[PASSAGE PROVIDED]:
------

Other expense for the first quarter of 2012 was $2.2 million compared to $2.3 million for the first quarter of 2011.  During the first quarter of 2012, other expense included $1.8 million of foreign exchange losses, and $0.5 million related to the write-off of deferred financing fees, offset by $0.1 million of miscellaneous income.  Other expense for the first quarter of 2011 included $1.8 million of foreign exchange losses and $1.0 million of expense related to a negative judicial ruling, offset by $0.5 million of miscellaneous income.

 

Income Tax Expense

 

The mix of pretax income and the varying effective tax rates in the countries in which we operate directly affects our consolidated effective tax rate.  The effective tax rate was 38.2% for the quarter ended March 31, 2012, as compared to 36.8% for the same period last year.

 

Business Segment Analysis

 

Net sales for the first quarter of 2012 for the Office segment were $138.3 million, a decrease of $23.4 million, or 14.5%, when compared with the same period in 2011.  The decrease in sales in Office segment for the first quarter of 2012 was the result of decreased government spending and decreased purchases from a single financial services client.  Operating income for the first quarter of 2012 for the Office segment was $6.9 million in 2012, a decrease of $4.5 million, or 39.5%, when compared with the same period in 2011.  As a percent of net sales, the Office segment operating income was 5.0% for the first quarter ended March 31, 2012 and 7.0% for the first quarter ended March 31, 2011.

------

(Element and text position data)
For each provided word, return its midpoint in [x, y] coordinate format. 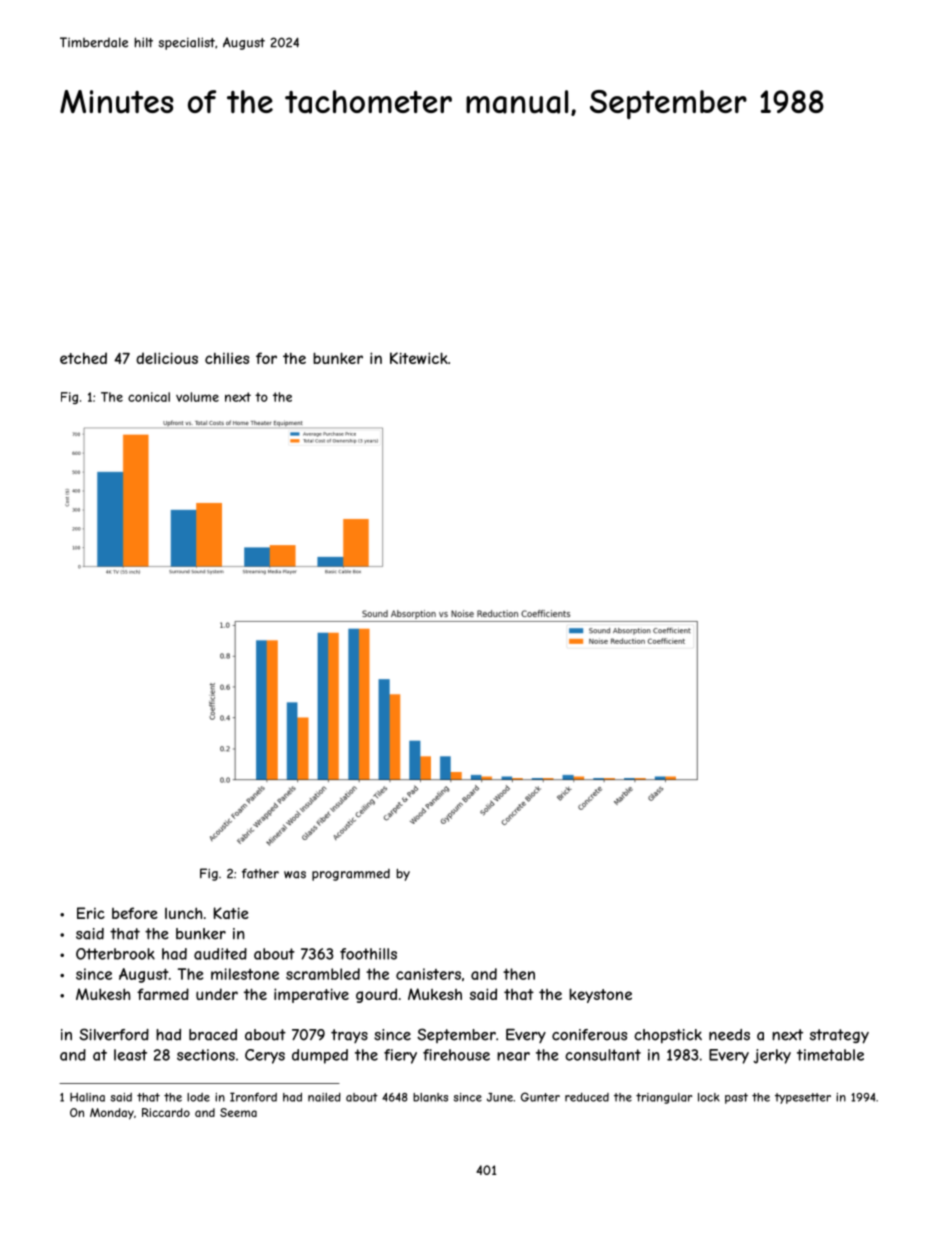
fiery [400, 1056]
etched [83, 358]
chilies [227, 358]
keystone [600, 995]
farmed [163, 994]
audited [220, 954]
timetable [830, 1055]
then [519, 974]
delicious [167, 358]
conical [149, 397]
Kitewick [419, 358]
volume [197, 397]
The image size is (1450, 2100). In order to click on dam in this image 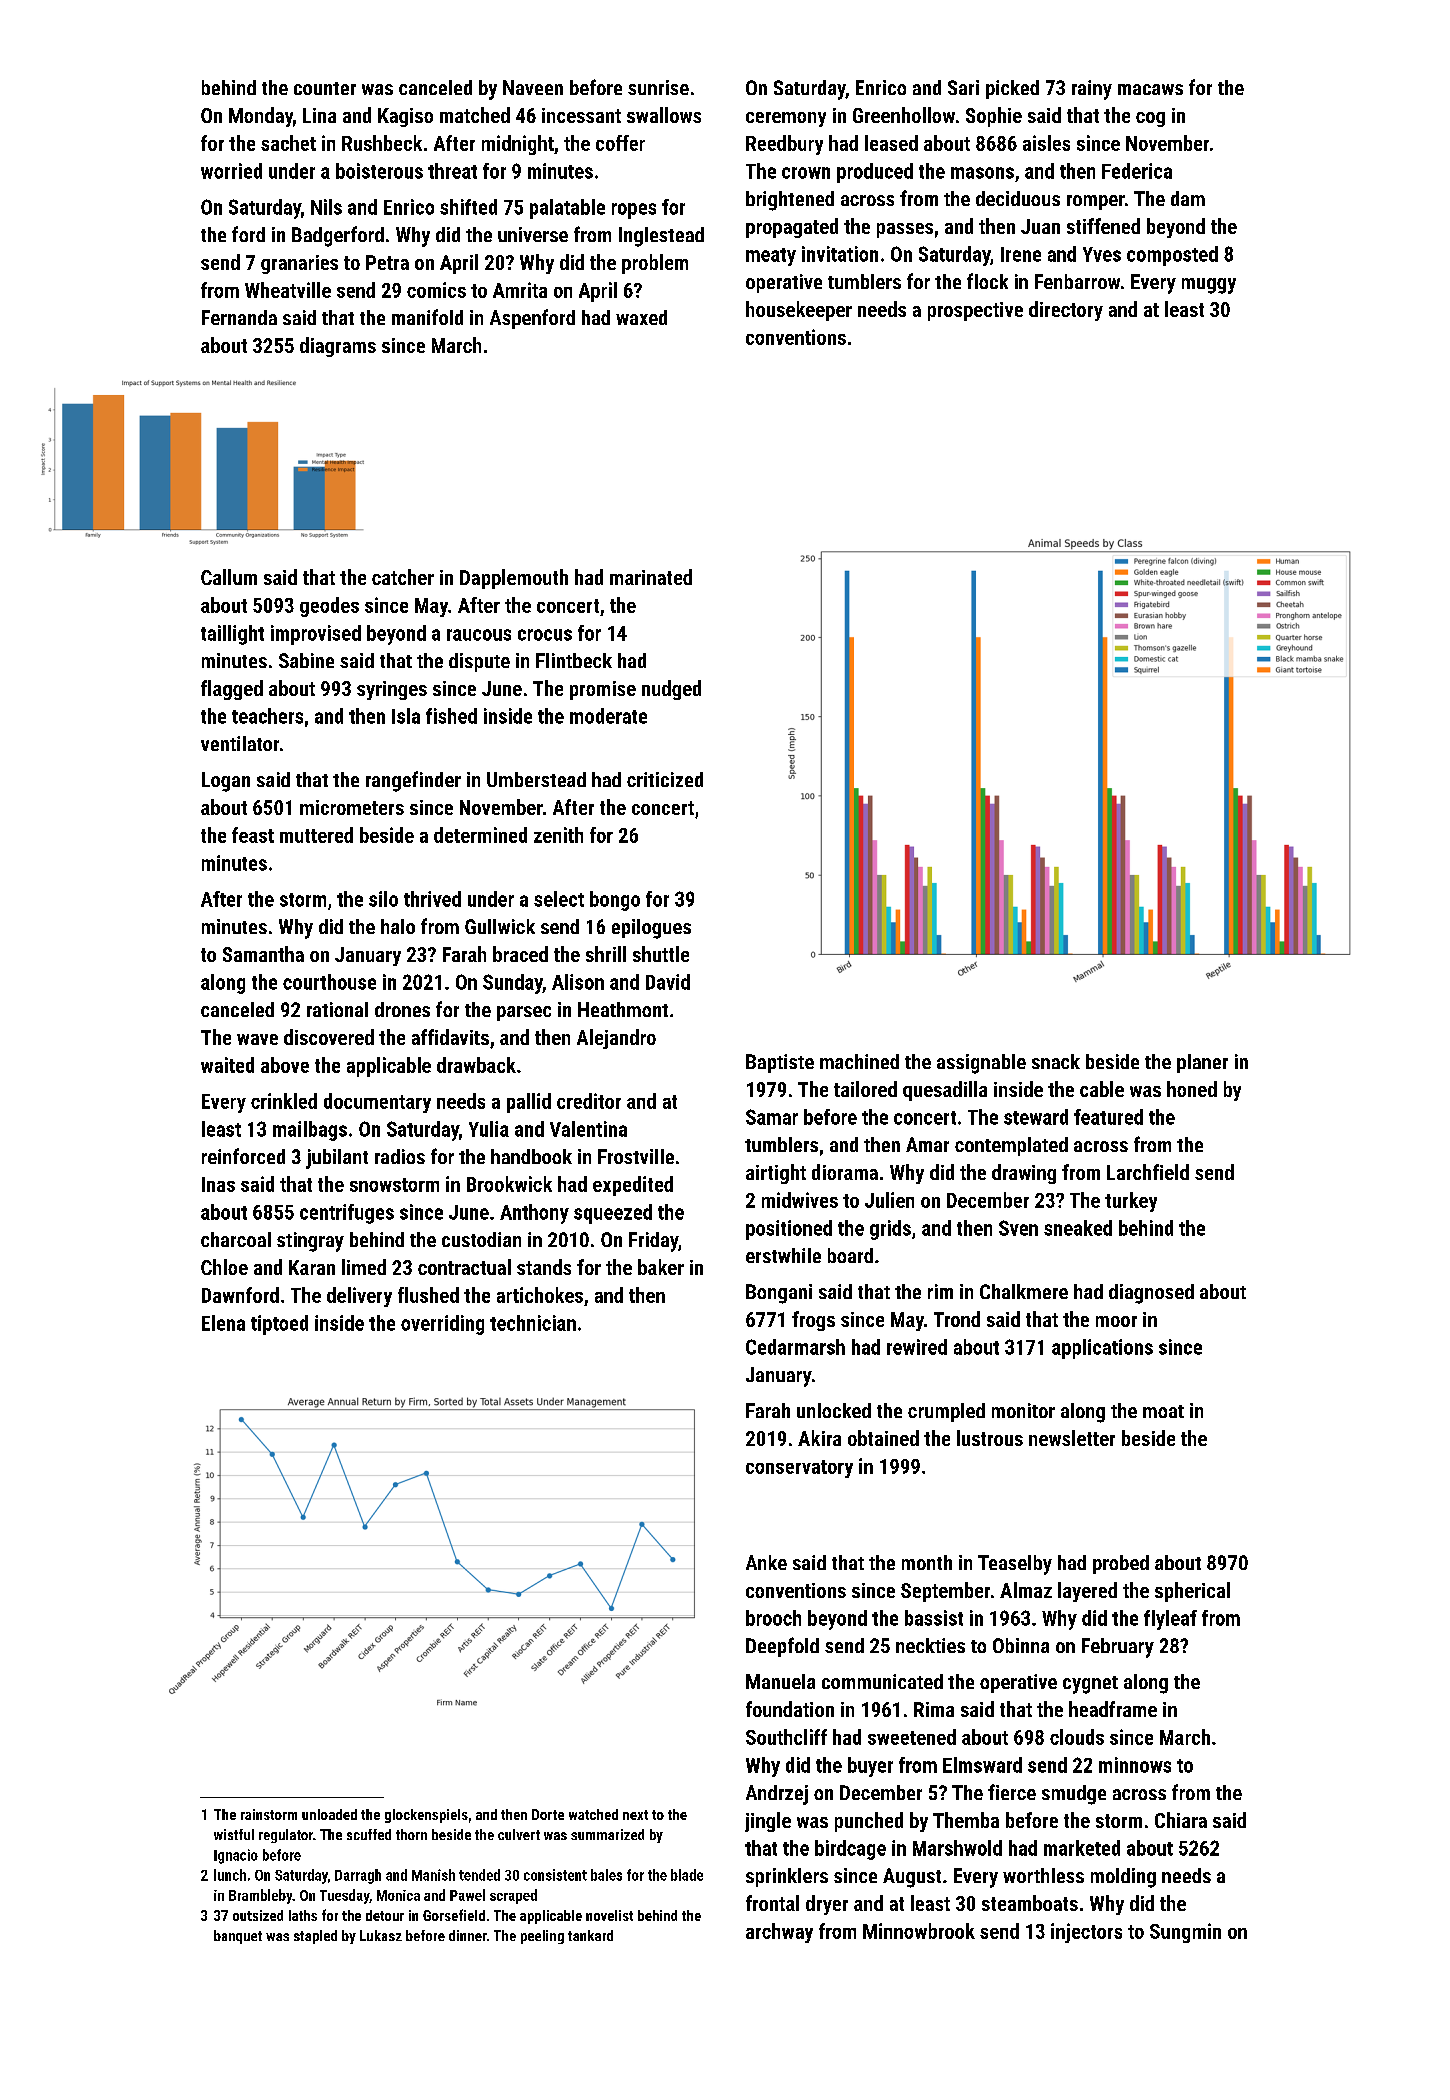, I will do `click(1188, 198)`.
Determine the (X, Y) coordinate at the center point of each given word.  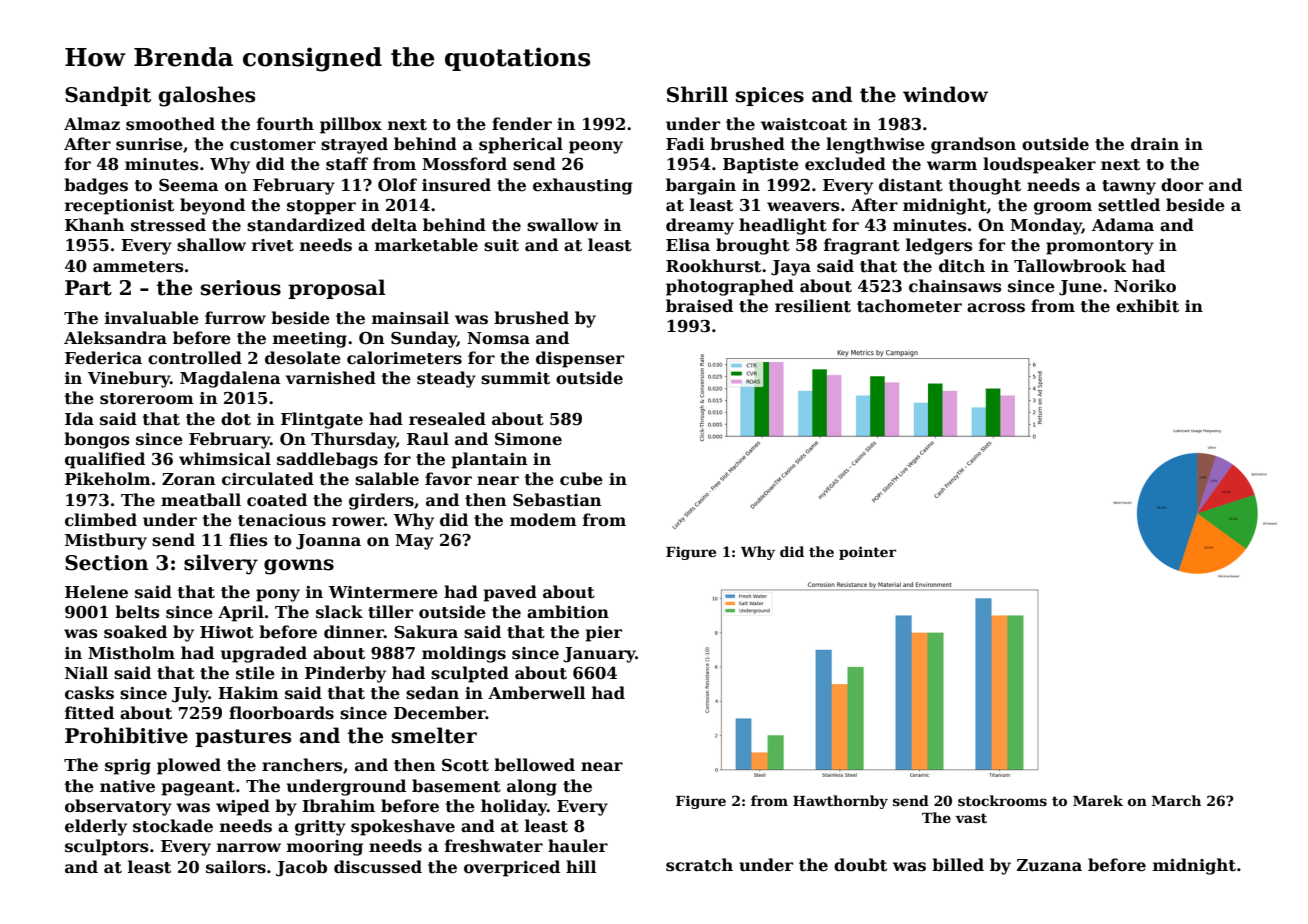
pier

------

[PARTS OF THE EXERCISE]:
1/ Answer these from the earnings excerpt:
(a) How much in foreign exchange losses was part of other expense in the first quarter of 2012?
(b) What was the effective tax rate for the quarter ended March 31, 2012?
(c) What were the Office segment's net sales for the first quarter of 2012?
2/ Write a two-sentence summary of the earnings excerpt.
3/ Carry on the earnings excerpt, starting after its final sentence.

[RESPONSES]:
1/
(a) $1.8 million
(b) 38.2%
(c) $138.3 million

2/ In the first quarter of 2012, other expense was $2.2 million, down from $2.3 million a year earlier, and the effective tax rate rose to 38.2% from 36.8%. Office segment net sales fell 14.5% to $138.3 million because of lower government spending and fewer purchases from one financial services client, and its operating income dropped 39.5% to $6.9 million.

3/
Net sales for the first quarter of 2012 for the Studio segment were $33.2 million, a decrease of $2.5 million, or 7.0%, when compared with the same period in 2011.  Operating income for the first quarter of 2012 for the Studio segment was $4.0 million in 2012, a decrease of $1.4 million, or 25.9%, when compared with the same period in 2011.  As a percent of net sales, the Studio segment operating income was 12.0% for the first quarter ended March 31, 2012 and 15.2% for the first quarter ended March 31, 2011.  The decrease in the operating margin for the Studio segment was mainly the result of growth initiative spending during the quarter.

 

Net sales for the first quarter of 2012 for the Coverings segment were $25.2 million, an increase of $1.7 million, or 7.2%, when compared with the same period in 2011.  Operating income for the first quarter of 2012 for the Coverings segment was $4.5 million in 2012, a decrease of $0.1 million, or 2.2%, when compared with the same period in 2011.  As a percent of net sales, the Coverings segment operating income was 18.0% for the first quarter ended March 31, 2012 and 19.5% for the first quarter ended March 31, 2011.

 

All three reporting segments are impacted by foreign exchange.  The Office segment is impacted primarily by changes in the Canadian dollar.  The Studio and Coverings segments are impacted primarily by changes in the Euro.  Looking at the average rates for the first quarter of 2012 and 2011, the Euro and Canadian dollar were both weaker against the U.S. dollar in 2012 versus 2011.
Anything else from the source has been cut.